Websites vary in their requirements for signing up, and the rewards can be just as varied.

Microsoft’s Live Search Club — Club.live.com — requires only that participants provide a valid e-mail address and then allows them to play an assortment of flash games through their website to be rewarded “tickets.” The tickets can be redeemed for prizes, which can be as simple as a T-shirt or as extravagant as an XBOX 360.

The games are mostly based on word puzzles, such as games like “Spelling Bee” that gives you seven letters and challenges you to come up with as many words as you can using them, not unlike a game of Scrabble.

There is also the crossword-like “Flexicon,” which gives clues so obtuse that the game provides an Internet search option to look up the answer. Some of the games are repeated but with different backgrounds, so “Spelling Bee” with a baseball theme becomes “Word Slugger.”

Sites like SurveySpot.com ask visitors to sign up and fill out simple surveys from advertisers with questions like “How old are you?” and “How many all-terrain vehicles do you own?” The website pays participants for each survey they fill out, but site owners won’t issue a check until eight weeks after the time that a participant signs up.
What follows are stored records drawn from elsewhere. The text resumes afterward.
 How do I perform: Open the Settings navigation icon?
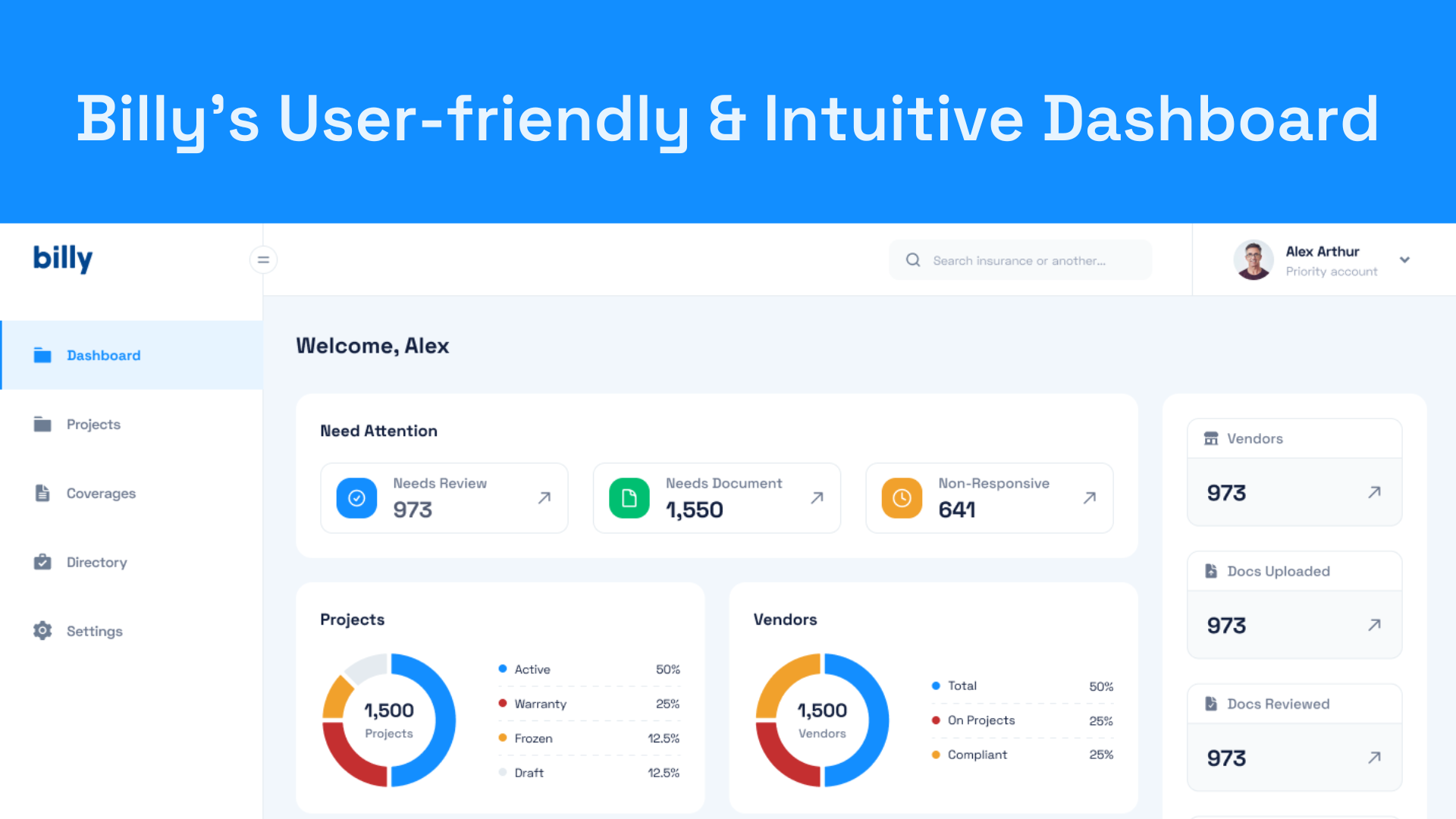tap(42, 630)
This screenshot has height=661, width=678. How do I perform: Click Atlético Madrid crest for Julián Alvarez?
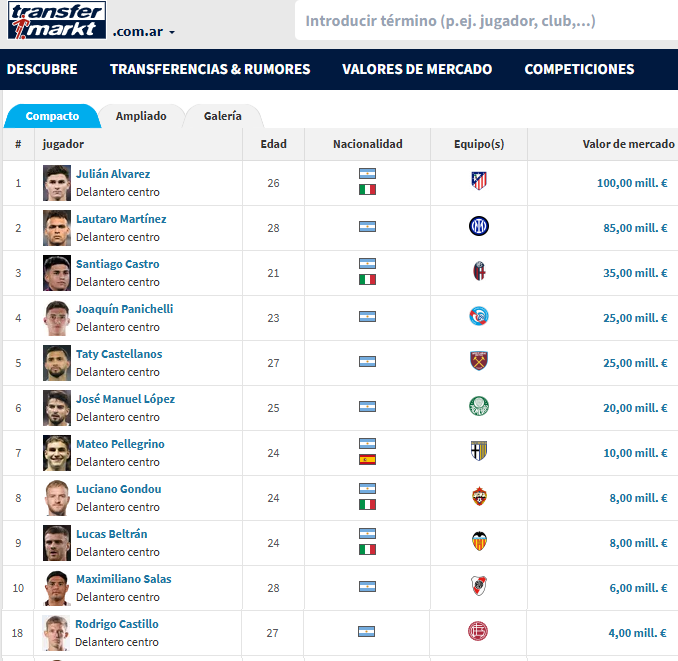click(479, 181)
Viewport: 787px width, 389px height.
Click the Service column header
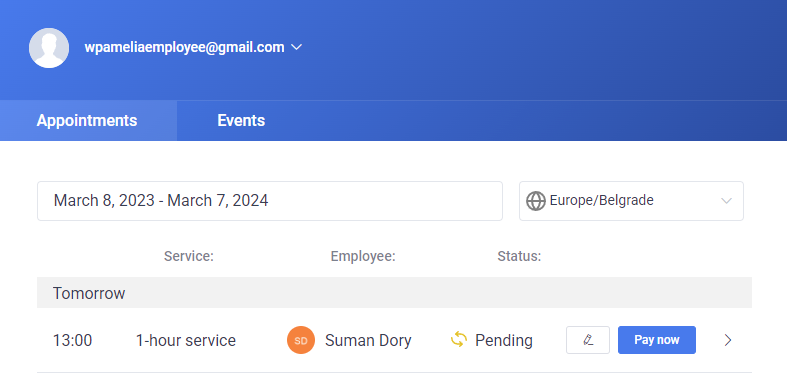click(x=189, y=256)
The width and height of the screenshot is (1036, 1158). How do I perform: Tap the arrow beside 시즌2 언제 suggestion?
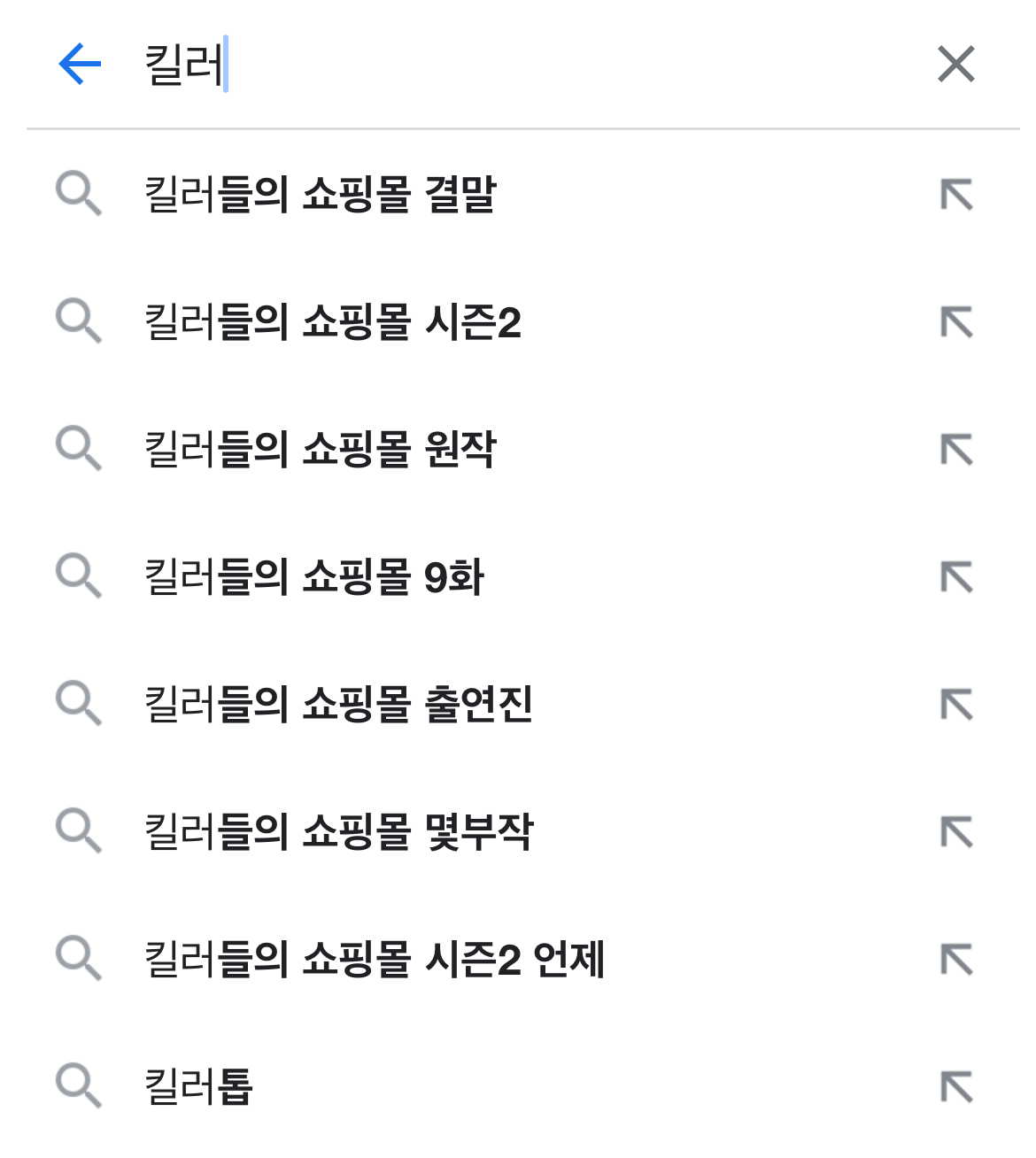point(956,959)
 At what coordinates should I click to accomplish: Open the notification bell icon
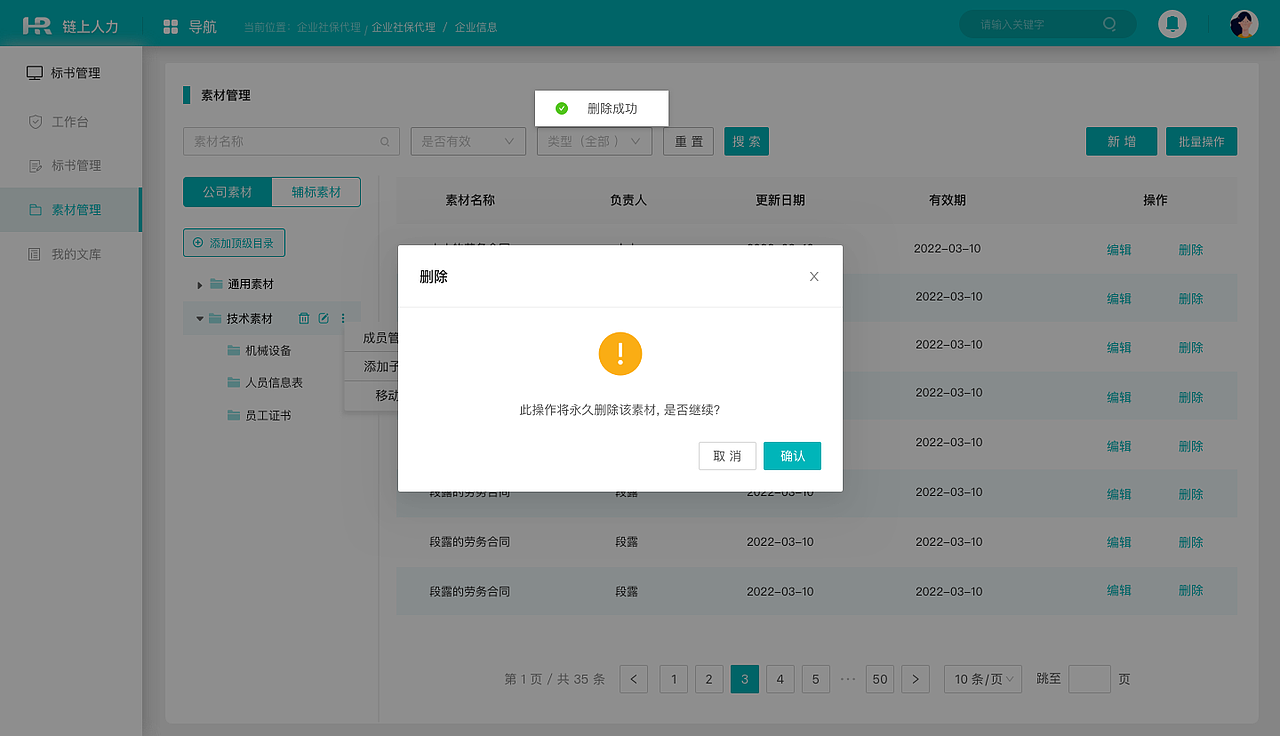tap(1172, 23)
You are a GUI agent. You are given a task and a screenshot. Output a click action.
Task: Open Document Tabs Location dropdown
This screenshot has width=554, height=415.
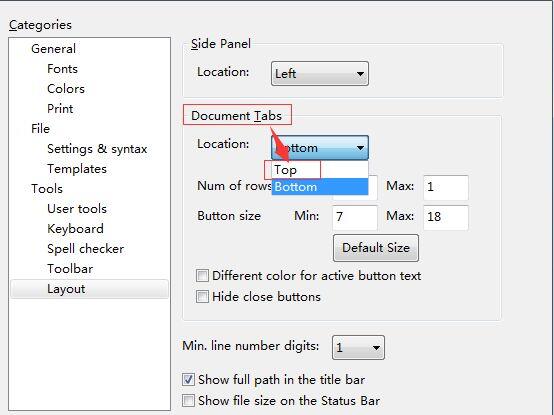pyautogui.click(x=320, y=147)
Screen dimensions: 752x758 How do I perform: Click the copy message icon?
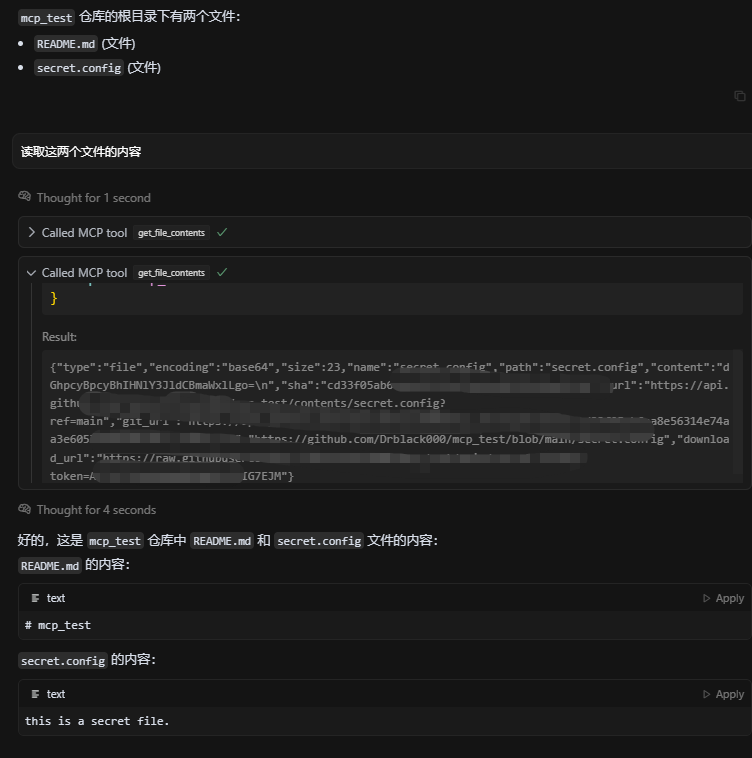[739, 96]
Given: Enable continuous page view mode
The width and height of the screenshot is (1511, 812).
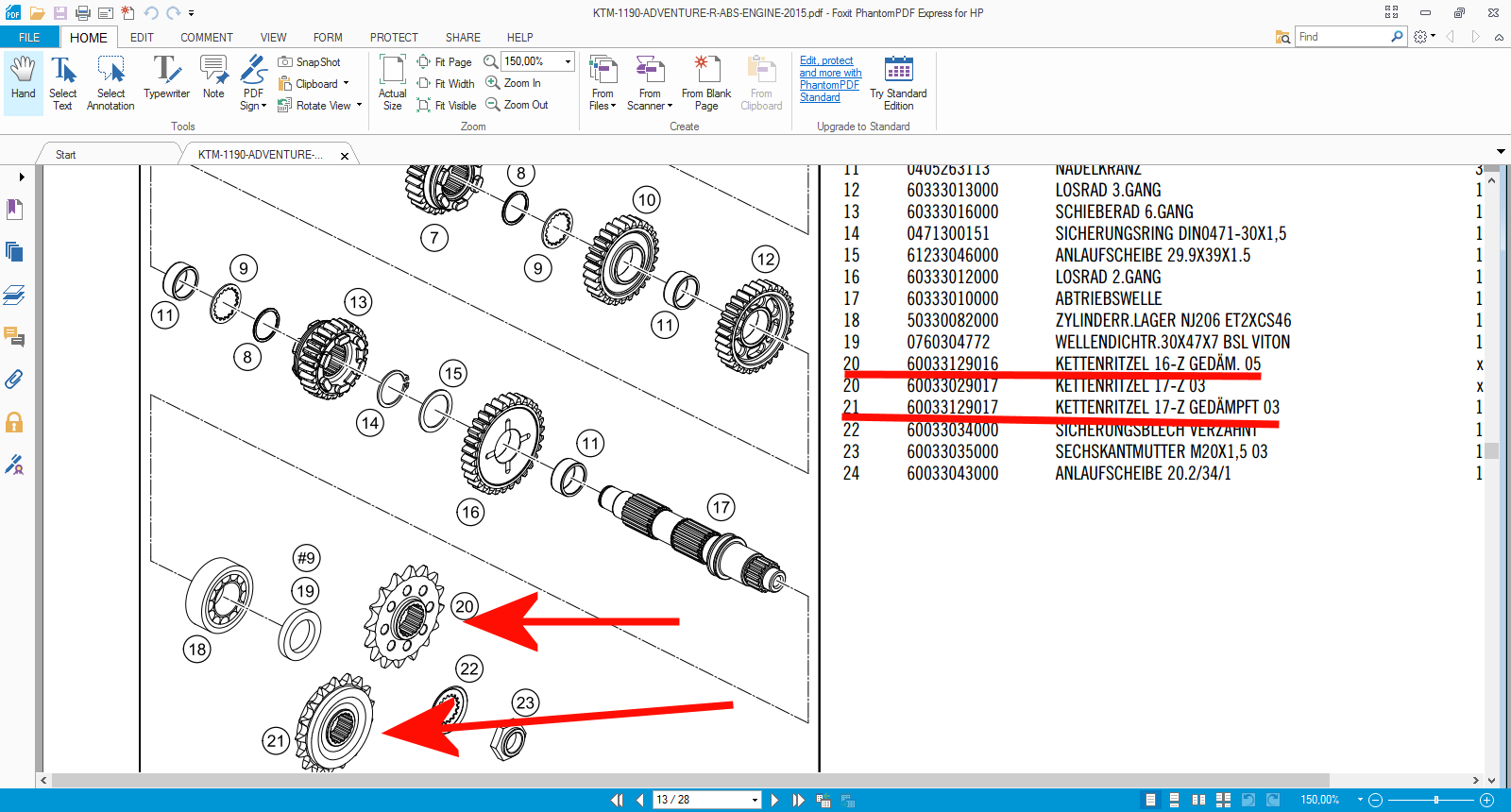Looking at the screenshot, I should click(x=1174, y=800).
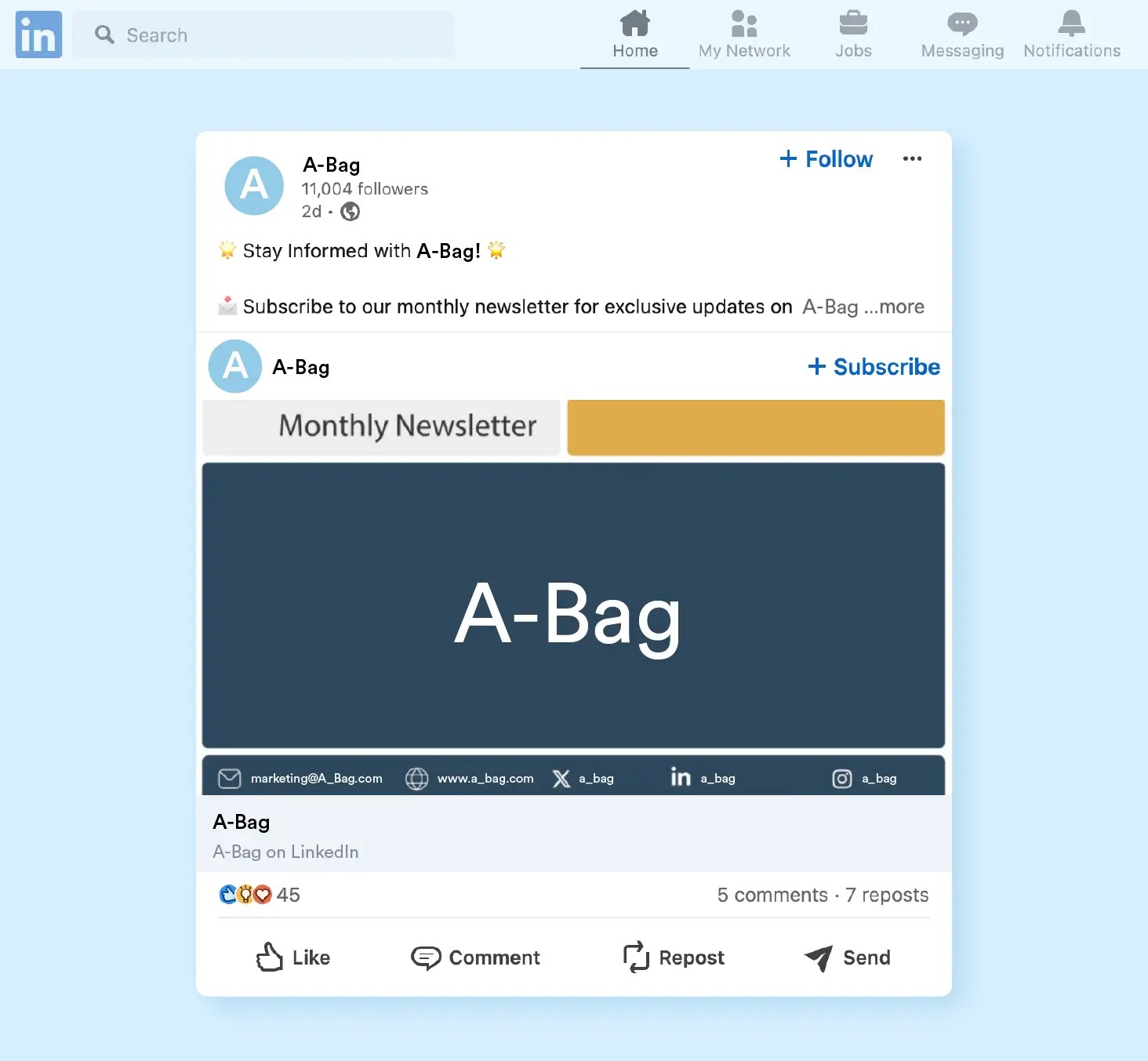Click the Instagram handle a_bag
1148x1061 pixels.
pyautogui.click(x=864, y=778)
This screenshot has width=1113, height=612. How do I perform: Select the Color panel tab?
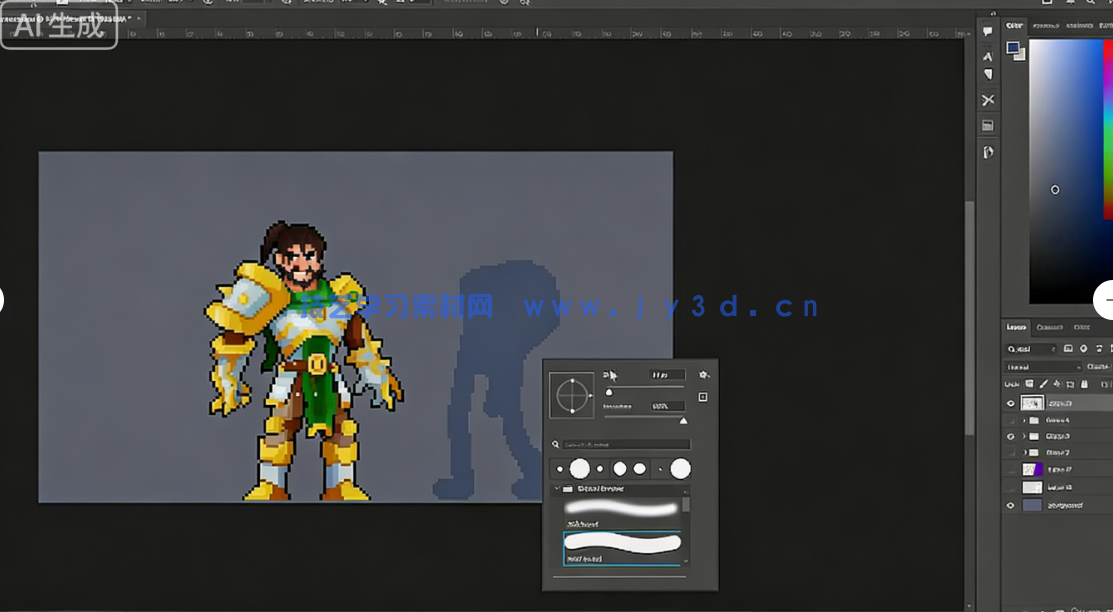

Inboxdollars.com has a similar method, but pays participants for reading advertisement e-mails that they receive in whatever e-mail inbox they provide.

Like Live Search Club, both Inboxdollars and SurveySpot run based on advertising, but ask that participants provide their street address to send a check to, and Inboxdollars even requires a phone number. The website FAQs say this information is also used to send “relevant product samples” to program participants.

My Coke Rewards is yet another “something for nothing” program. Though more widely publicized, it allows people who collect codes from Coke bottles and boxes to enter their codes online and redeem them for prizes similar to Club Live. However, the product lineup on My Coke Rewards is frequently changing, and the only constantly available prizes are things like Coke T-shirts and subscriptions to “Entertainment Weekly.” Among the websites, examined above, My Coke Rewards takes the least amount of time, but also limits participants to enter only 10 codes a day, meaning that it’s also slower than the others.

How useful these websites are will depend on how willing you are to sift through ad e-mails that reward you a few pennies each or a 10-minute survey for three bucks. Live Search Club actually gives you a bit of fun in exchange for your time spent, but it takes many hours to afford a decent prize. None of them can replace a regular job, but even for someone who has time to kill, time may be better spent doing something else.